§ **REQUIREMENT**: Every line from the one with "Guru Biography (273, 2447)" to the one with "Tripti Shakya (386, 1062)", including those two, is to be copied exactly; all other lines of the entries below are left out.

*** Opening of EXERCISE DATA ***

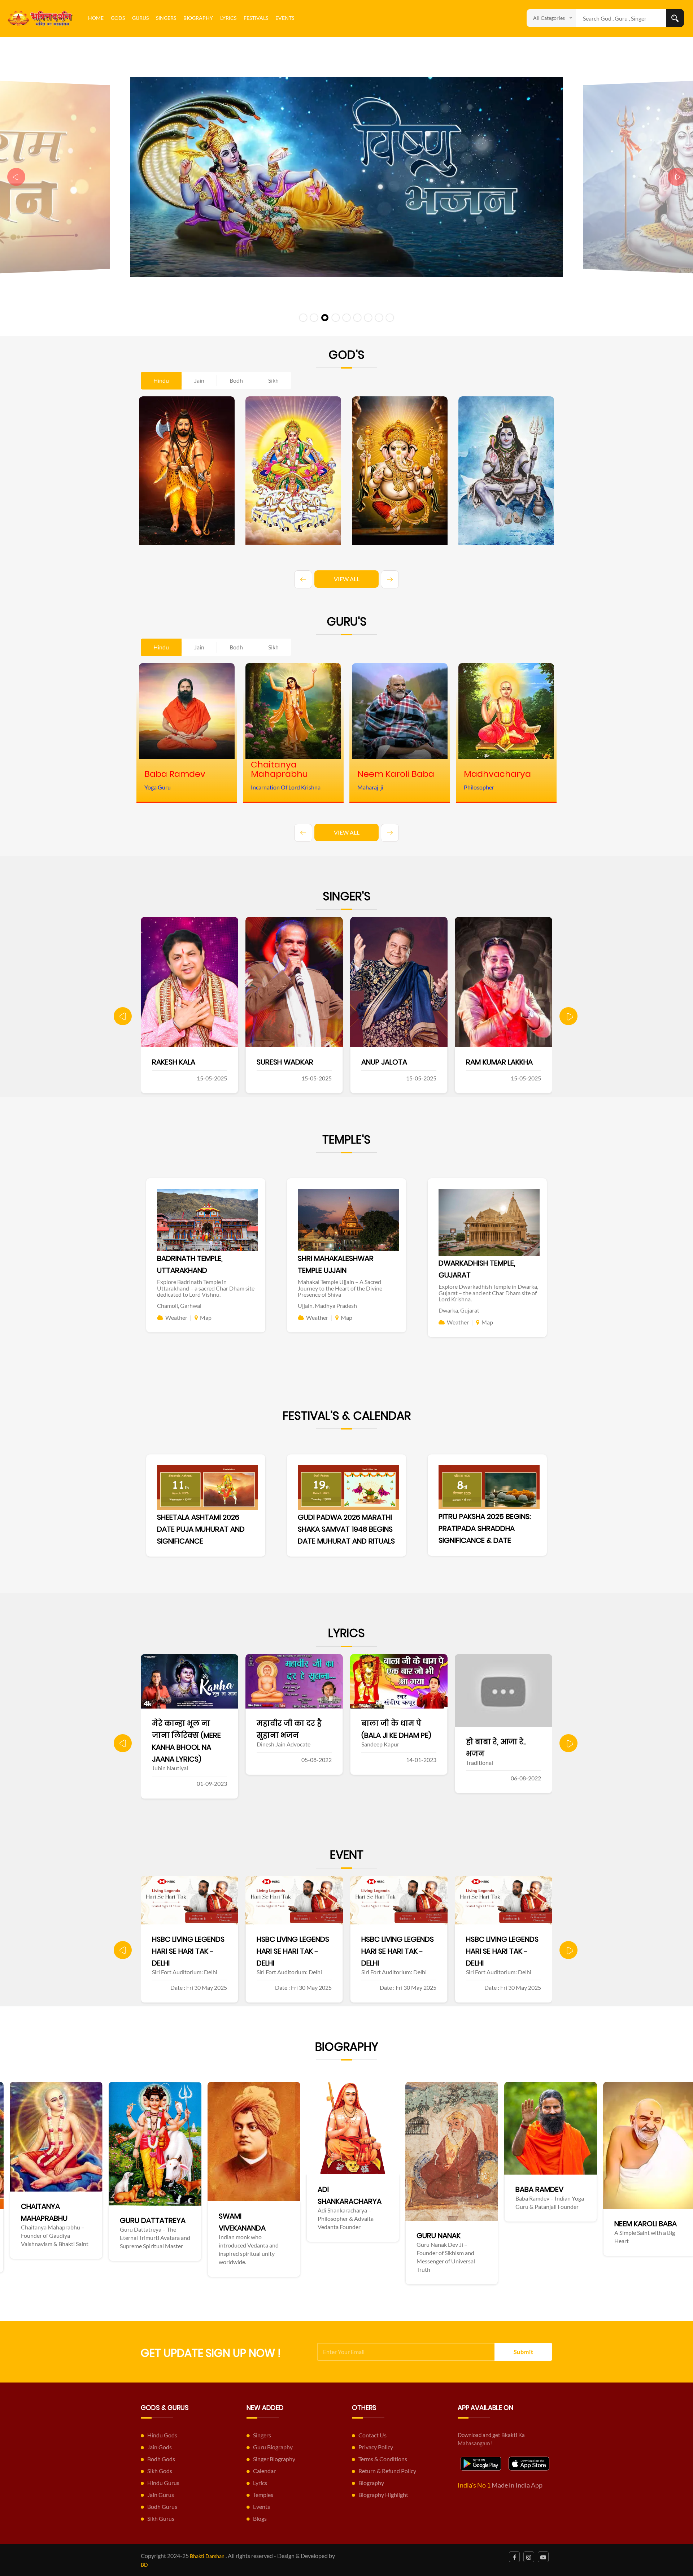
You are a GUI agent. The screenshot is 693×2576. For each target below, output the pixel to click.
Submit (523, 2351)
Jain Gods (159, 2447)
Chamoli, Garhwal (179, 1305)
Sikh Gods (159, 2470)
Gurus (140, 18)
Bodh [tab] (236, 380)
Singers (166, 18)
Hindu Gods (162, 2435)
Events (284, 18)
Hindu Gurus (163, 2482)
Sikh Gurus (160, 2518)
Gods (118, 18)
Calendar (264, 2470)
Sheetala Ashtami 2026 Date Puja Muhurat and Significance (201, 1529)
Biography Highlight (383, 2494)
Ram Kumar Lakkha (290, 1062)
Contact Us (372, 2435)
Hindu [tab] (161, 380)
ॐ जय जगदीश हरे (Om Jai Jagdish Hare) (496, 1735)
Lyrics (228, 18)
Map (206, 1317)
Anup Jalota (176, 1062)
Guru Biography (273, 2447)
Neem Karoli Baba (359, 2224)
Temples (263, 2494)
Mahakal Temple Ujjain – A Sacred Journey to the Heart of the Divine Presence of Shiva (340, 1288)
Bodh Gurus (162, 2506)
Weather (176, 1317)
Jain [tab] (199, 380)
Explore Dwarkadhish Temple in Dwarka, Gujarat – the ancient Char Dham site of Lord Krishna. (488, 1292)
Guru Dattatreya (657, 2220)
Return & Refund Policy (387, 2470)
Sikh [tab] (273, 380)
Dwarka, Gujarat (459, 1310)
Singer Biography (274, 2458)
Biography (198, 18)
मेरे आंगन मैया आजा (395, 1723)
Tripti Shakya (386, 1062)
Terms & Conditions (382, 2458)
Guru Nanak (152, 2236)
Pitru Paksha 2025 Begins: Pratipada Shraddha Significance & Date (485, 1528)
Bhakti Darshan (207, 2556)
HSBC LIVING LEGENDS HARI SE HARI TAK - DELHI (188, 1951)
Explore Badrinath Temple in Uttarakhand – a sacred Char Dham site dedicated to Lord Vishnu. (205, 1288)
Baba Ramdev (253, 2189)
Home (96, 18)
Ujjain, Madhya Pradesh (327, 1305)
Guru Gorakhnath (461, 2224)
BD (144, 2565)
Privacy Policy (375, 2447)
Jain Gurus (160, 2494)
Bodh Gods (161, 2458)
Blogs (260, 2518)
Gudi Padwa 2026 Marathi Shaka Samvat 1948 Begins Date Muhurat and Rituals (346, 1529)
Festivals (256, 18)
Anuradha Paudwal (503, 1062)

*** Close of EXERCISE DATA ***

§ **SOLUTION FOR THIS TASK**:
Guru Biography (273, 2447)
Neem Karoli Baba (359, 2224)
Temples (263, 2494)
Mahakal Temple Ujjain – A Sacred Journey to the Heart of the Divine Presence of Shiva (340, 1288)
Bodh Gurus (162, 2506)
Weather (176, 1317)
Jain [tab] (199, 380)
Explore Dwarkadhish Temple in Dwarka, Gujarat – the ancient Char Dham site of Lord Krishna. (488, 1292)
Guru Dattatreya (657, 2220)
Return & Refund Policy (387, 2470)
Sikh [tab] (273, 380)
Dwarka, Gujarat (459, 1310)
Singer Biography (274, 2458)
Biography (198, 18)
मेरे आंगन मैया आजा (395, 1723)
Tripti Shakya (386, 1062)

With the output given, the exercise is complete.